Thank you and best regards, Dennis

bb-Ricardo commented 8 months ago

Hi,

thank you for reporting this issue. It would be quite easy to fix to keep backward compatibility:

                    backup_power_health=grab(controller_response, "CacheModuleStatus.Health") or grab(controller_response, "ControllerBoard.Status.Health"),

But I'm not sure if CacheModuleStatus is actually the same as ControllerBoard. In my test data it looks like this:

    "CacheModuleStatus": {
        "Health": "OK"
    },
    "ControllerBoard": {
        "Status": {
            "Health": "OK"
        }
    },

It could be just a bug in the iLO or controller firmware. Do you have other examples in your company with similar configurations but different firmware versions?

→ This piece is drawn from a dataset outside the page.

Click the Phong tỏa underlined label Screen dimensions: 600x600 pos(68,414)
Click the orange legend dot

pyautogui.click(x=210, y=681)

Decstasy commented 8 months ago

Unfortunately we have not a server with the very same configuration. There is a server with similar Hardware but mismatching Firmware versions; althogh one of these servers have encountered the same problem. We will try to install the newest SPP since other servers are looking fine so far.

Regarding the fix for backward compatibility I will try to ask HP support in this manner. I was not able to find out that CacheModuleStatus is actually the same as ControllerBoard with their Redfish API docs.

I keep you updated, but this will take some time. Downtimes etc...

Have a great week, Dennis

bb-Ricardo commented 8 months ago

Hi @Decstasy

Thank you for checking it out. Please keep me updated and share any news on.

Cheers Ricardo

bb-Ricardo commented 6 months ago

Hi, any updates? Otherwise it would be great if we could close this issue.